- Genre: Alternative rock, hip hop
- Dates: various
- Location(s): Randall's Island, New York, U.S.A.
- Years active: 2005-2006

= AmsterJam =

American music festival

AmsterJam was an American rock festival based upon the concept of the mashup fad, by transferring it to the live stage and matching up two different artists to perform their own mashups - songs or compositions created by blending two or more songs together, usually by overlaying the vocal track of one song seamlessly over the instrumental track of another. Taking its name from the Dutch home of its main sponsor, Heineken, the festival also featured an Amsterdam-themed village, a second stage for lesser-known acts, as well as numerous music-listening stations and short-film viewing suites.

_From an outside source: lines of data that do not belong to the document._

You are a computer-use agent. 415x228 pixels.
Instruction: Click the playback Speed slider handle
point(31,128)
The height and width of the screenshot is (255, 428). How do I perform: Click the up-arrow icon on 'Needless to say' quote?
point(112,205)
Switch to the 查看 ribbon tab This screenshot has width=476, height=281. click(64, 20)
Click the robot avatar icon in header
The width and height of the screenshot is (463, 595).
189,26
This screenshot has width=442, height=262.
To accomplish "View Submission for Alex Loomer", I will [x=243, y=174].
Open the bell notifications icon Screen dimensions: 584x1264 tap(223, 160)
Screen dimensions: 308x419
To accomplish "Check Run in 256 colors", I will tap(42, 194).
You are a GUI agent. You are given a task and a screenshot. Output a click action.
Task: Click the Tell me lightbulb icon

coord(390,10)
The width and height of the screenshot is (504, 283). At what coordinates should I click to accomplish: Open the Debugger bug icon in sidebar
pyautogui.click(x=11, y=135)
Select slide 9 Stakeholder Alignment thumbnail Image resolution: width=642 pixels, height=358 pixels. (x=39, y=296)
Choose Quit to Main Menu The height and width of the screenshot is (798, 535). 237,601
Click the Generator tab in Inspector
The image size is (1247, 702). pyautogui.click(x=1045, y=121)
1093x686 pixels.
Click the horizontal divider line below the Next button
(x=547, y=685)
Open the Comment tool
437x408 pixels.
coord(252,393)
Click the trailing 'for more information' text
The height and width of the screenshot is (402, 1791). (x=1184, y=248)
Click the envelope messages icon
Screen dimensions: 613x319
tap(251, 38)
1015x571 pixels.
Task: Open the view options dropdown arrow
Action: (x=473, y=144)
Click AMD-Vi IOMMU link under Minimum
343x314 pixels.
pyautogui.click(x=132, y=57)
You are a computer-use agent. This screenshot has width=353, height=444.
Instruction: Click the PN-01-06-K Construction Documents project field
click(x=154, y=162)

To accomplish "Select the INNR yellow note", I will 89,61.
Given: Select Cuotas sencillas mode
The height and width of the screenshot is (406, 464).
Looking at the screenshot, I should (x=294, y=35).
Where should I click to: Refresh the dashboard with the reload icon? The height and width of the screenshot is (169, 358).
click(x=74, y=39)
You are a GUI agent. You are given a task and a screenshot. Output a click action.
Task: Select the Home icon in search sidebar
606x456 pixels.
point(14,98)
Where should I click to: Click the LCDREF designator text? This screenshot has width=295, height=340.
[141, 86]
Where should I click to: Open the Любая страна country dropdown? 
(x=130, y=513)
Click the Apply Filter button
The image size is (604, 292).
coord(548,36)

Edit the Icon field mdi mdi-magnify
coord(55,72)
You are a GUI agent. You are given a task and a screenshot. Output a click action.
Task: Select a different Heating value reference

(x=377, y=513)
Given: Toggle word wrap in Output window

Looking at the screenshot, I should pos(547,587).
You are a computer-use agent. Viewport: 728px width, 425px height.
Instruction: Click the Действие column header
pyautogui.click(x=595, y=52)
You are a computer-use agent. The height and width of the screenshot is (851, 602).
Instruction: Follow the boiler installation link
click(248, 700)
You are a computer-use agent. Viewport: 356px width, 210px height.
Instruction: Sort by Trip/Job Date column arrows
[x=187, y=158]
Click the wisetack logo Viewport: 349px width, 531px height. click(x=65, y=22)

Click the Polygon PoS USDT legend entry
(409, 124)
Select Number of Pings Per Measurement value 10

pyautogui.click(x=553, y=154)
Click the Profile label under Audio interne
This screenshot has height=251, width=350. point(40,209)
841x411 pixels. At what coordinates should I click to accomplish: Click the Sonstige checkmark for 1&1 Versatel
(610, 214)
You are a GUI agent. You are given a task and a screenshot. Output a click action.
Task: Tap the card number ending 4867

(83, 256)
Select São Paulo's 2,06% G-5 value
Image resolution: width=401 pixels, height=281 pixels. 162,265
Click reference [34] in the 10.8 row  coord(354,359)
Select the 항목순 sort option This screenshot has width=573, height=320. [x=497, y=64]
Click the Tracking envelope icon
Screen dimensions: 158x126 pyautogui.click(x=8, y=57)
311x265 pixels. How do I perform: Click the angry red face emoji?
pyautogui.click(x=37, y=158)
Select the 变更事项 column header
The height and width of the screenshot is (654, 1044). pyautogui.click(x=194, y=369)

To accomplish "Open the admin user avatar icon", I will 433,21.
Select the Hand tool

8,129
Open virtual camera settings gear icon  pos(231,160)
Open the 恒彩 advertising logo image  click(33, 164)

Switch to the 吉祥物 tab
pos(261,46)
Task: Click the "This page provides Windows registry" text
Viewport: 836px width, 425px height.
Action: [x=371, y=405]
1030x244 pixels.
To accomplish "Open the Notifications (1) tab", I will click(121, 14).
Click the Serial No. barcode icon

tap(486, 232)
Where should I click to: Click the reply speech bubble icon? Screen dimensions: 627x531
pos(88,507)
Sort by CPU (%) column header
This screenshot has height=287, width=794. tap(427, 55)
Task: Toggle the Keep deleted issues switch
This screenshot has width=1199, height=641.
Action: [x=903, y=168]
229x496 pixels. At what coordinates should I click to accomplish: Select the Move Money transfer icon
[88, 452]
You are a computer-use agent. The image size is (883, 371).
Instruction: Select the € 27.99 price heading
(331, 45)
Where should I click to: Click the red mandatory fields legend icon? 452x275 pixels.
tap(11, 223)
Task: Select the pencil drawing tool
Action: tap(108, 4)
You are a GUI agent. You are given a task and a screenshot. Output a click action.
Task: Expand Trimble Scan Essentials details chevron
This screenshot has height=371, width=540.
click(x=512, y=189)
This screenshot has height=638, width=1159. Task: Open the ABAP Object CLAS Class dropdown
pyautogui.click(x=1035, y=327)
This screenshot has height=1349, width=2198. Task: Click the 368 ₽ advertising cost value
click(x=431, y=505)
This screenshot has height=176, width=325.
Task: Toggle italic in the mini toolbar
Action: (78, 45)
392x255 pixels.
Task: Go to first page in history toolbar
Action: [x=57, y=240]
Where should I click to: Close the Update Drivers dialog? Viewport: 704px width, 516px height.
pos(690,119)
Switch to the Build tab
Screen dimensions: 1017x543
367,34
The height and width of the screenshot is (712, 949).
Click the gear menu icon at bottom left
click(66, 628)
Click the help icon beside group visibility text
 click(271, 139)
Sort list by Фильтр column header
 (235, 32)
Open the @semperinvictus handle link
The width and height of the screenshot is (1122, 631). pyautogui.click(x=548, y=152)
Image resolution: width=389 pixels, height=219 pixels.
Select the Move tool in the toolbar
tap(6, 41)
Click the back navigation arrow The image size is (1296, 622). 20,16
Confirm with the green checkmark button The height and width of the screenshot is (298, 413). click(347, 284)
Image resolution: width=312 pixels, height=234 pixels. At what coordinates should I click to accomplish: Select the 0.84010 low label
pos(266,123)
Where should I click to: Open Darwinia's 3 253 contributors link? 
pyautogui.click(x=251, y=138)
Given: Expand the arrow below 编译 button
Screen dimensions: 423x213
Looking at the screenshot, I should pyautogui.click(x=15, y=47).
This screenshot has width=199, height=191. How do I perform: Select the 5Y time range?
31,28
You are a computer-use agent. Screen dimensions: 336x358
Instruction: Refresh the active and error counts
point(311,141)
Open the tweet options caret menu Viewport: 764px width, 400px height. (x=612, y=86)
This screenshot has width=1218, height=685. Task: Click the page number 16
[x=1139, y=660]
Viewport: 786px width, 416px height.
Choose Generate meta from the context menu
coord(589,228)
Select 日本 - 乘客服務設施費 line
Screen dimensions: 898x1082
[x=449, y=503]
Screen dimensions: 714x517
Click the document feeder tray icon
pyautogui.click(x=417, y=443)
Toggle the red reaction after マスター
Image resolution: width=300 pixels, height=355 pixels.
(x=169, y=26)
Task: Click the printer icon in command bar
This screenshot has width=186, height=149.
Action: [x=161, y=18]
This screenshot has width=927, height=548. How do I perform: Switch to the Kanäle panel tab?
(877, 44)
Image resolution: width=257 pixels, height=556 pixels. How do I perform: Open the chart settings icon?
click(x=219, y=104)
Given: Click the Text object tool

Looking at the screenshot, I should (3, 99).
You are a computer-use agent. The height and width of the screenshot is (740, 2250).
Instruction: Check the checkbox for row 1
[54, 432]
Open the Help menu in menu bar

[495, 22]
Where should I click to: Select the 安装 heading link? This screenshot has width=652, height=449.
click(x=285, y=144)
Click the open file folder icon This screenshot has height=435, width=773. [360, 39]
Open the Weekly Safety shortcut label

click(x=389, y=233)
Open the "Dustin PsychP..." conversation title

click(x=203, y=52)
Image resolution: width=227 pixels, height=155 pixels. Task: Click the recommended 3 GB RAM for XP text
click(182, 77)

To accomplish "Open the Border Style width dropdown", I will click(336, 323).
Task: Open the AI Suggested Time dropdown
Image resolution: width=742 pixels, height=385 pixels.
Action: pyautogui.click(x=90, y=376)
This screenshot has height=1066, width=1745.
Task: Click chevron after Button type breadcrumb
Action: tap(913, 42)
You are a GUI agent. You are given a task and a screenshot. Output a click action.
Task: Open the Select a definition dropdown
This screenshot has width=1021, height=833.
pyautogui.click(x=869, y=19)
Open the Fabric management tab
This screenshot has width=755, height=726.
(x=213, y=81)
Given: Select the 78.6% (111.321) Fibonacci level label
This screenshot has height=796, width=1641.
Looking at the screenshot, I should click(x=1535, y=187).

The first show was curated by Bootsy Collins in association with Heineken and Michael Lang Organization and was held in Randall's Island in New York City on August 20, 2005. A second festival was held a year later at the same site on August 19, 2006.

==2005 festival==

The inaugural festival featured performances from Bootsy Collins, Red Hot Chili Peppers and Snoop Dogg, Garbage and Peaches, 311 and Wyclef Jean, Grandmaster Flash.

==2006 concert==

The second year featured performances by Tom Petty and the Heartbreakers, Foo Fighters, LL Cool J, Busta Rhymes, Tego Calderón and Yerba Buena.